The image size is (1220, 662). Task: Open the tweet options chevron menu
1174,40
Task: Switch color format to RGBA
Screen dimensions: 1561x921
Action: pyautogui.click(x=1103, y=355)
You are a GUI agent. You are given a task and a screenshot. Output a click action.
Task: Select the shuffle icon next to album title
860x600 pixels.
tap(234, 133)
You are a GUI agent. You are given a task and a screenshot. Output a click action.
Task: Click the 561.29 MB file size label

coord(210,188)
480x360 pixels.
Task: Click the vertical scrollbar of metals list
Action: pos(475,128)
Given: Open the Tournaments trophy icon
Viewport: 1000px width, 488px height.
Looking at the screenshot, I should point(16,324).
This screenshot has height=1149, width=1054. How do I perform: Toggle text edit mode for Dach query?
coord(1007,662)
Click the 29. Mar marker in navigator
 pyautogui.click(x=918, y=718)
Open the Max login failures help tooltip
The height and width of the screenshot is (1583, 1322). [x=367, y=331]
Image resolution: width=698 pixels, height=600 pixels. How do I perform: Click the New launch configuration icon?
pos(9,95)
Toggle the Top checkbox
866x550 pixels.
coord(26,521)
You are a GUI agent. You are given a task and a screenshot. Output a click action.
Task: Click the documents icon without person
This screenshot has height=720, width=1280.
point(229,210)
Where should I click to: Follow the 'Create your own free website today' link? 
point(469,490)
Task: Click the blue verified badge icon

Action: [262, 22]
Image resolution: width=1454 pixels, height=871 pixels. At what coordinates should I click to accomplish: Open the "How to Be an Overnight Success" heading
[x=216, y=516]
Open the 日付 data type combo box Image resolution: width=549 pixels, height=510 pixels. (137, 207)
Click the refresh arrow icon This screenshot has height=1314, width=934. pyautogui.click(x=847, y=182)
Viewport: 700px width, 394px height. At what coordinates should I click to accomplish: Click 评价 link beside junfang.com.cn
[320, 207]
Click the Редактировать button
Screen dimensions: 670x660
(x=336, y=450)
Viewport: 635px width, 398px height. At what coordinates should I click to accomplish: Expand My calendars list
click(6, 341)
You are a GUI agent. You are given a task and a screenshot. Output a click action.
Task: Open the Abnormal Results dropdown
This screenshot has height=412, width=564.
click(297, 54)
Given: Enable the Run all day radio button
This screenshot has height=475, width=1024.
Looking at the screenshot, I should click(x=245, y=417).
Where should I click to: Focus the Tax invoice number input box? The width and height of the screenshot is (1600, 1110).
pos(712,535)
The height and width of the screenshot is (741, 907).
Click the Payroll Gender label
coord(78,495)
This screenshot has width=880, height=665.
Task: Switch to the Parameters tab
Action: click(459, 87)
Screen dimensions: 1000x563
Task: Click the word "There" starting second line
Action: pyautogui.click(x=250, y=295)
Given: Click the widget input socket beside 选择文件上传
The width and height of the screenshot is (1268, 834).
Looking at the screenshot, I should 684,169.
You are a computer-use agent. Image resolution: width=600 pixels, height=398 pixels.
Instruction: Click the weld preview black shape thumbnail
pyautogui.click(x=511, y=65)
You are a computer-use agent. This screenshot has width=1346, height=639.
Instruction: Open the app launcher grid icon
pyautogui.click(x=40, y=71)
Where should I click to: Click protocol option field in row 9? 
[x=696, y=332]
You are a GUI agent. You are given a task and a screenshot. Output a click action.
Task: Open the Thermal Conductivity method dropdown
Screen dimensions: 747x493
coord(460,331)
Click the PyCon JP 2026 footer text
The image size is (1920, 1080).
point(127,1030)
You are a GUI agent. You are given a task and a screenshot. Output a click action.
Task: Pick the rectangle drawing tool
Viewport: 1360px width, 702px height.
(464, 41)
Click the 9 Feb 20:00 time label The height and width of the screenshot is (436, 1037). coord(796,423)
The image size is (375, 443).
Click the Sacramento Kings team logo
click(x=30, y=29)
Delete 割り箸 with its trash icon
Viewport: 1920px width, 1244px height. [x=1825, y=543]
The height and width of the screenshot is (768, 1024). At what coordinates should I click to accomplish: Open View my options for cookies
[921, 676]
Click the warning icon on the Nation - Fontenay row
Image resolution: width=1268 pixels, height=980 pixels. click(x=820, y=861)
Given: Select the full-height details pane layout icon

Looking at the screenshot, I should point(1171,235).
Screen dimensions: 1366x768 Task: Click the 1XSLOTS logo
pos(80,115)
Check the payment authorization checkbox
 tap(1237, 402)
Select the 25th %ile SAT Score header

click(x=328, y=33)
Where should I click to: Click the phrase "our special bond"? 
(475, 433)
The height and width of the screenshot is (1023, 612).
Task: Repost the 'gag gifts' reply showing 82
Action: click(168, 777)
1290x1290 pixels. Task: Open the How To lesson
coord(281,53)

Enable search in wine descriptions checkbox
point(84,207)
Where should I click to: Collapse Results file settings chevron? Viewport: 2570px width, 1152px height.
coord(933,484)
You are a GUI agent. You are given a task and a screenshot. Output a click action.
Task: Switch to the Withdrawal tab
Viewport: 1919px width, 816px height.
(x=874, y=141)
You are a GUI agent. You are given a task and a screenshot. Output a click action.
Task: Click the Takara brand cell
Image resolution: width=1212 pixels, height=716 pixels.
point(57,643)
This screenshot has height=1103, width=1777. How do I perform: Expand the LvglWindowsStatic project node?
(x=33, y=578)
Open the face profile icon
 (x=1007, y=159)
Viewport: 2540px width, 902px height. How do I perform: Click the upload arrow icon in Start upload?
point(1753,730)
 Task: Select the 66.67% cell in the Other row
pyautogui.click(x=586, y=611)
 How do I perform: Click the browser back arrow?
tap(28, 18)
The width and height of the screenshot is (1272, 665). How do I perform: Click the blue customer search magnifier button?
########
§ **What to do**
Everything from the line containing "Enable search in wine descriptions checkbox" to the end of the data above should be quoted exactly, please, both ends included, and nothing outside that span.

§ **Finished exercise**
Enable search in wine descriptions checkbox
point(84,207)
Where should I click to: Collapse Results file settings chevron? Viewport: 2570px width, 1152px height.
coord(933,484)
You are a GUI agent. You are given a task and a screenshot. Output a click action.
Task: Switch to the Withdrawal tab
Viewport: 1919px width, 816px height.
(x=874, y=141)
You are a GUI agent. You are given a task and a screenshot. Output a click action.
Task: Click the Takara brand cell
Image resolution: width=1212 pixels, height=716 pixels.
point(57,643)
This screenshot has height=1103, width=1777. How do I perform: Expand the LvglWindowsStatic project node?
(x=33, y=578)
Open the face profile icon
 (x=1007, y=159)
Viewport: 2540px width, 902px height. How do I perform: Click the upload arrow icon in Start upload?
point(1753,730)
 Task: Select the 66.67% cell in the Other row
pyautogui.click(x=586, y=611)
 How do I perform: Click the browser back arrow?
tap(28, 18)
The width and height of the screenshot is (1272, 665). How do I perform: Click the blue customer search magnifier button?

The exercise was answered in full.